Ook in het Nieuwe Testament is de berg ‘n vertrouwd beeld. Bergen vormen als het ware de hoogtepunten langs de aardse levensweg van Jezus: Voor zijn eerste preek ging Jezus de berg op en nog steeds heet die preek: de Bergrede van Jezus (Matteüs 5-7). Jezus roept z’n eerste leerlingen Hem te volgen aan de voet van de berg (Marcus 3:13). Na de eerste wonderbaarlijke broodvermenigvuldiging trekt Jezus zich terug op een berg om daar in stilte te bidden (Matteüs 14:23). Op de berg Tabor voltrekt zich vandaag de gedaanteverandering (Matteüs 17:1-8). Op de Olijfberg leed Hij zijn doodsangst (Lucas 22:39). Op de Calvarieberg stierf Hij aan het kruis (Matteüs .27). Van de Olijfberg steeg Jezus ten hemel (Handelingen 1:9-12 en de evangelist Johannes schrijft: “En Hij bracht mij in de geest op een zeer hoge berg en toonde mij de heilige stad Jeruzalem.”(Openbaring 21:10). En tot de dag van vandaag liggen veel abdijen boven op hoge bergen: Clerveaux in Luxemburg, de berg Athos in Griekenland, Montserat in Spanje. Mont-Saint-Michel in Noord Frankrijk. etc. In alle rust en stilte proberen monniken daar in contact met God te komen.

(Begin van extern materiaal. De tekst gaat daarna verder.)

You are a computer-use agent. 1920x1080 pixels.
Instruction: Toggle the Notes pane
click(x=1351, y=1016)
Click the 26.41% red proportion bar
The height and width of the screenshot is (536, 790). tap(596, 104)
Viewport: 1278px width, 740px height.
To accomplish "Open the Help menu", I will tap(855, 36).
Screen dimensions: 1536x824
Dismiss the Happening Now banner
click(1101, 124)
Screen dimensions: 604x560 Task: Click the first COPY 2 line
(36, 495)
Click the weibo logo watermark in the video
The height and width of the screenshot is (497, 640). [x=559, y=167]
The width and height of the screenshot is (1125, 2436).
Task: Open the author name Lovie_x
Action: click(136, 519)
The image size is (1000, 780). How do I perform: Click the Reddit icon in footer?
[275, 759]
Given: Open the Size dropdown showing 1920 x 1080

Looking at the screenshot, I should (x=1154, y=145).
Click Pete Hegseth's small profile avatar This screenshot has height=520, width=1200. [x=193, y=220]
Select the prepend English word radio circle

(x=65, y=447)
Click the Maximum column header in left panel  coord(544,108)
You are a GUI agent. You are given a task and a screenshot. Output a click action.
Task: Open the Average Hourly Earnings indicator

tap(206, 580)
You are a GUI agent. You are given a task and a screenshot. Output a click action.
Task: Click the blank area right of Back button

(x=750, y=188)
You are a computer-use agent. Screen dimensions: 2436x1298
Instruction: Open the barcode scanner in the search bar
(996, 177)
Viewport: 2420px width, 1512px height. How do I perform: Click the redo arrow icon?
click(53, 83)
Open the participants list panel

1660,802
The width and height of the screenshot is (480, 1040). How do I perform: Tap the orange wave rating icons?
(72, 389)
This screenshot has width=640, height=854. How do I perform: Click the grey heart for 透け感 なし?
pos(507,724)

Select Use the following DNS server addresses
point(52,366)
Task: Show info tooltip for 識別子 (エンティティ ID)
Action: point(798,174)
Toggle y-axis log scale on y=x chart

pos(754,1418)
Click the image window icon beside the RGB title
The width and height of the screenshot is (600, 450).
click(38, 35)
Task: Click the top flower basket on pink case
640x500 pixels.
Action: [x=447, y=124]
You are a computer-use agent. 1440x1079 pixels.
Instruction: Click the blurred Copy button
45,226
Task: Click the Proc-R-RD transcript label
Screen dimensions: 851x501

Vanmorgen horen we Jezus avontuur op de berg Tabor. Hij bevindt zich op een berg: God heeft er dus mee van doen! Hij staat daar temidden van Mozes en Elia, de twee vertegenwoordigers van het Oude Testament. Zij vertegenwoordigen "de Wet en de Profeten". "En waarover spraken zij?" Matteüs en Marcus vermelden dat niet, maar Lucas wel: "Zij spraken over Zijn heengaan dat zich in Jeruzalem zou gaan voltrekken".

De drie leerlingen zien wie Jezus is. Hij verandert van gedaante: “zijn gelaat begon te stralen als de zon en zijn kleed werden glanzend als het licht”. De drie leerlingen, Petrus, Jacobus en diens broer Johannes zijn van slag. Een overrompelende ervaring. Jezus gaat af op zijn levenseinde. Je raakt soms onder de indruk door de wijze waarop mensen met hun levenseinde worstelen. Om hen te bezoeken moet je een drempel over, maar het betekent geen kruis. Het verrijkt vaak je leven, omdat juist ernstige zieken je laten zien met welke futiliteiten je elke dag bezig bent. Ze zijn een levensverrijking. Dat is zo hartverwarmend, dat je niets liever zou willen dan: ik wil hier blijven, op deze plek, hier wil ik wonen.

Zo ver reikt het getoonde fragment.